Les élections, comme le reste de l’actualité politique de la Jordanie, passent généralement sous les radars de la presse internationale. Elles suscitent également peu d’enthousiasme à l’intérieur du pays, comme le révèlent les taux d’abstention élevés à chaque scrutin. Néanmoins, les résultats du dernier scrutin législatif tenu le 10 septembre 2024 ont surpris.
L’attention s’est notamment portée sur les succès obtenus par le Front d’action islamique (FAI), le bras politique de la confrérie des Frères musulmans, qui a obtenu 31 sièges sur 138. Le parti réalise ainsi le meilleur résultat de son histoire, donnant ainsi à la population jordanienne l’impression d’une élection « propre », c’est-à-dire sans intervention de la part des autorités dans les résultats.
Additionnés aux sièges obtenus par les autres partis, la nouvelle chambre sera ainsi composée de 104 élus dotés d’une affiliation partisane, alors que les précédentes n’en comptaient que 24 (en 2016) et 12 (en 2020).

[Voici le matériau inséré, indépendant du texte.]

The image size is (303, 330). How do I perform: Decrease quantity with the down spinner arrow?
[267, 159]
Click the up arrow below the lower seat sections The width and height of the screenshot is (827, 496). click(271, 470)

Trois réformes électorales successives
Pour désigner le discours officiel du roi et du gouvernement jordanien à l’égard des partis politiques, le chercheur José Ciro Martinez parle de « bande-son interminable de la politique jordanienne ». En effet, depuis le début des années 2000, mais encore davantage depuis les mouvements contestataires de 2011, le roi Abdallah II appelle au renforcement du rôle des partis au sein de la scène politique. Dans l’un de ses documents de travail publiés à partir de 2012, le monarque explique notamment que la priorité serait de développer des « partis politiques nationaux (…) capables de recueillir la majorité des voix des citoyens ». Tout en les faisant apparaître comme intrinsèques à la démocratisation du régime — sans mentionner le fait que les partis aient été interdits de 1957 à 1992 et que certains continuent de faire l’objet d’une répression politique — le roi soulignait la faiblesse des organisations partisanes et mettait en avant le caractère progressif de cette transition.

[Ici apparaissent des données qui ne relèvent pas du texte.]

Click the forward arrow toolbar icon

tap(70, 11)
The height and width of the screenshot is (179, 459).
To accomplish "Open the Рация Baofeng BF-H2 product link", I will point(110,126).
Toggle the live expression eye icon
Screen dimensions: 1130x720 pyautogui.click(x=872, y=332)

Ce propos officiel entendait répondre aux revendications formulées par l’opposition politique depuis la mise en place, en 1993, d’un mode de scrutin peu favorable aux partis politiques. Pour éviter que les partis d’opposition obtiennent la majorité des sièges au parlement comme cela avait été le cas en 1989, ainsi que dans les années 1950, le scrutin majoritaire plurinominal avait été remplacé par un scrutin uninominal majoritaire de circonscription à sièges multiples (surnommé le système « un homme, une voix »). Autrement dit, alors que l’électeur votait en 1989 pour autant de candidats qu’il y avait de sièges à pourvoir dans sa circonscription, il ne dispose plus que d’une seule voix à partir de 1993. Il s’agissait de faire en sorte que les électeurs utilisent ce vote unique pour soutenir un membre de leur tribu ou de leur entourage, c’est-à-dire un intermédiaire accessible, plutôt qu’un candidat choisi pour son idéologie politique. Ce système électoral a progressivement conduit à la marginalisation des forces politiques à l’assemblée. En 2010, ces dernières ne représentaient que 10 % des députés de la chambre. L’immense majorité des élus se déclaraient donc indépendants.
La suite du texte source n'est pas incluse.